I'm not wanting to dispute anything about your sweep for the intuitive simplicity needing no workarounds. But you single out that "images were mostly different lengths to fit certain exercises" and adding them to the timeline is made complicated with no simple option. That's where the Slideshow feature (btw, not included in VPro) helps.

First Add Pictures i.e. your images of x sec duration. In Settings choose Placement and Duration and other parameters if you wish and Create. The images will appear on the timeline where you wish. Then delete your first images from the Pictures tab and keep repeating the process with your images of different lengths. I admit that MSP probably has more of a learning curve compared to those so-called PHD editing programs, but to me this feature is almost like a PHD option.

 

DesertSweeper wrote on 11/18/2017, 2:28 AM

Let me try this vkmast...will also teach me about creating a slideshow...

EricLNZ wrote on 11/18/2017, 3:22 AM

VK - please excuse my ignorance but apart from "Doctor of Philosophy" what does PHD stand for in the video world? I've not heard it before.
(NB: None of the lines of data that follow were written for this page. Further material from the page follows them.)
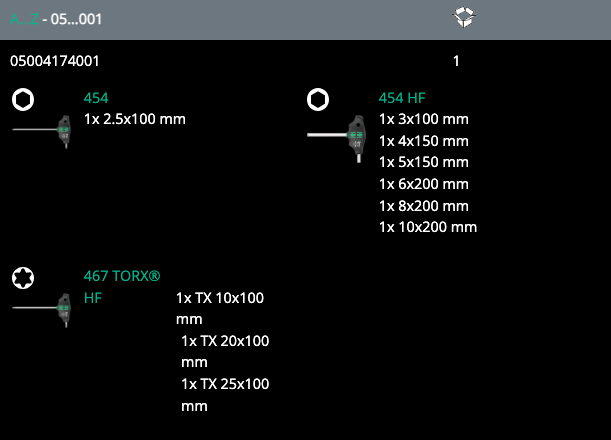The height and width of the screenshot is (440, 611).
Task: Open the 454 product link
Action: click(x=96, y=98)
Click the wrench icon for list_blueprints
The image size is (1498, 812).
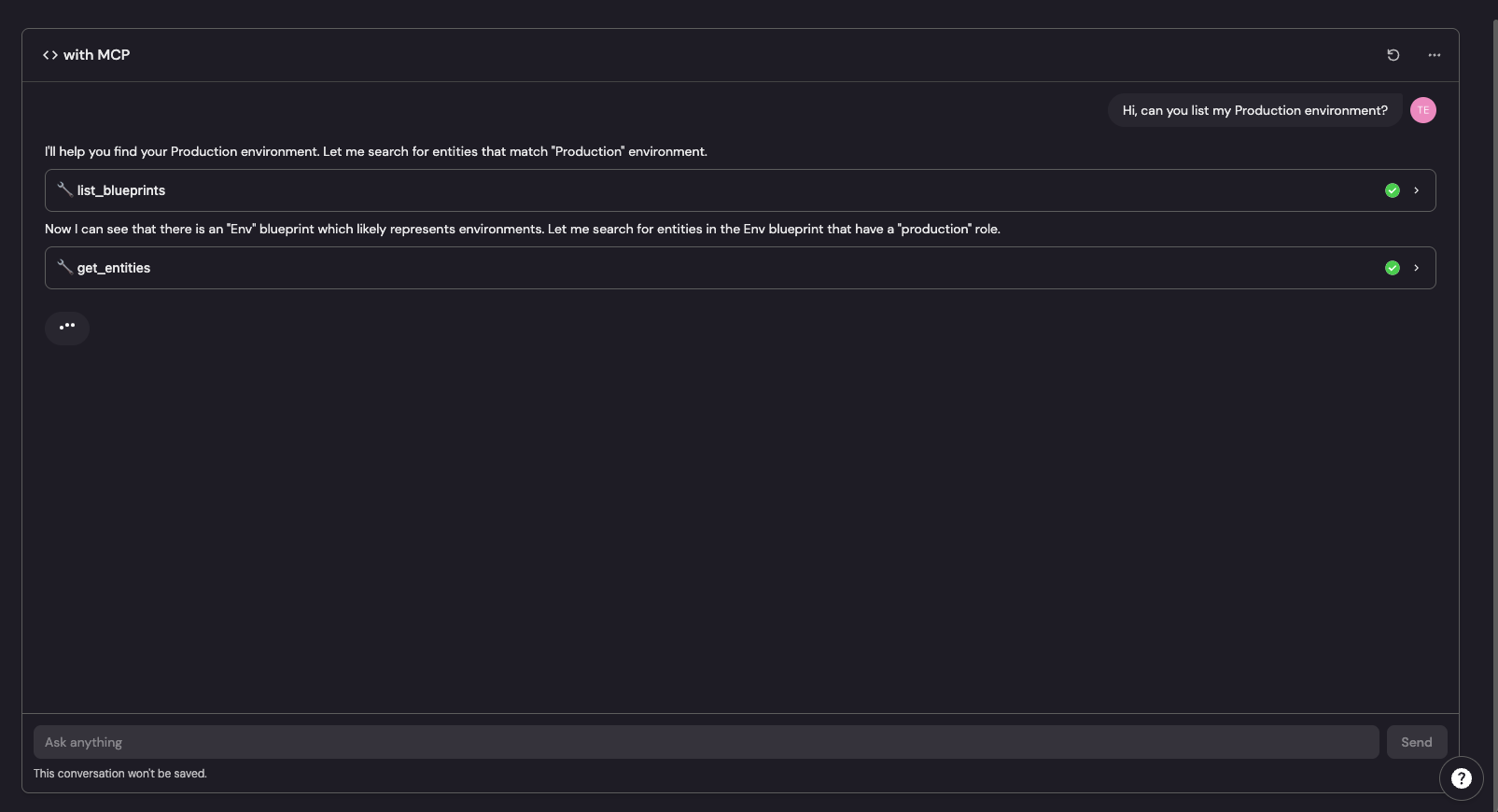[64, 189]
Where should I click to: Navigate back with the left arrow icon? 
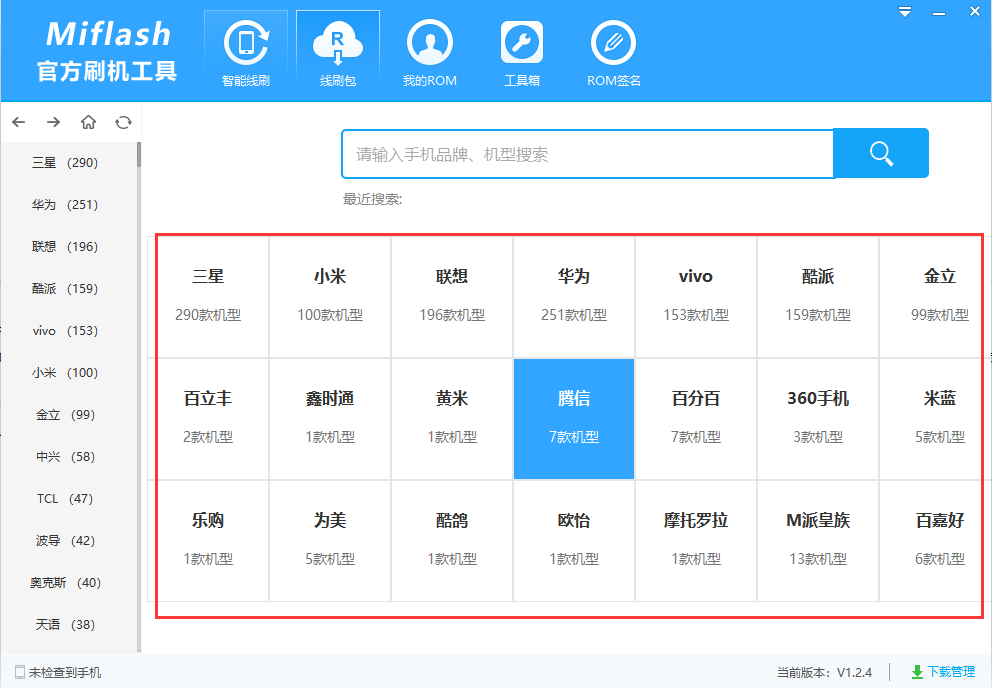click(x=18, y=121)
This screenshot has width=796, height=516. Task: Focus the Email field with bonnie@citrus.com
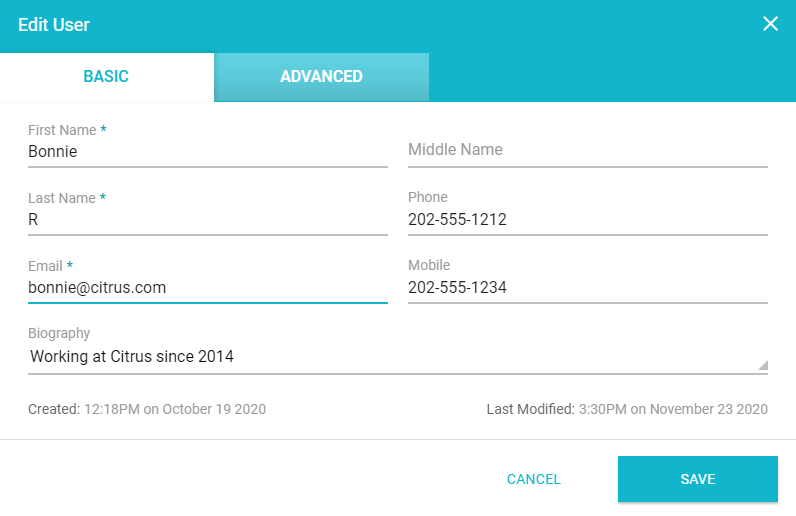pos(207,288)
vkmast wrote on 11/18/2017, 6:19 AM

@EricLNZ e.g.here, "a consumer PHD (Push Here, Dummy) program".

EricLNZ wrote on 11/18/2017, 3:26 PM

Thanks VK I would never had guessed.

DesertSweeper wrote on 12/2/2017, 8:46 AM

So I have been playing with all the various Magix Video Editors and have pretty much made up my mind - but here's a curiosity: I am trying to put together almost 200 clips taken with an old Sony CyberShot Camera, and not one of the 5 Video Editing products Magix sells will open the AVI files. They all complain about a missing codec. Now I can appreciate that without a codec there is no understanding of the structure of the file. But what I don't get is why that cheap and nasty Corel VideoStudio, that I am dumping for something better, opens them without any hesitation at all. How is it possible that a cheap consumer editor like Corel VS can get that right - but Vegas Pro 15 or for that matter Video Pro X cannot? Why does Corel include support for a Sony codec...but Vegas (ex Sony) does not???

vkmast wrote on 12/2/2017, 9:42 AM

@DesertSweeper Some pointers in this thread. Note the request for MediaInfo details. You might want to continue with this issue on the Vegas Pro or Movie Studio forum.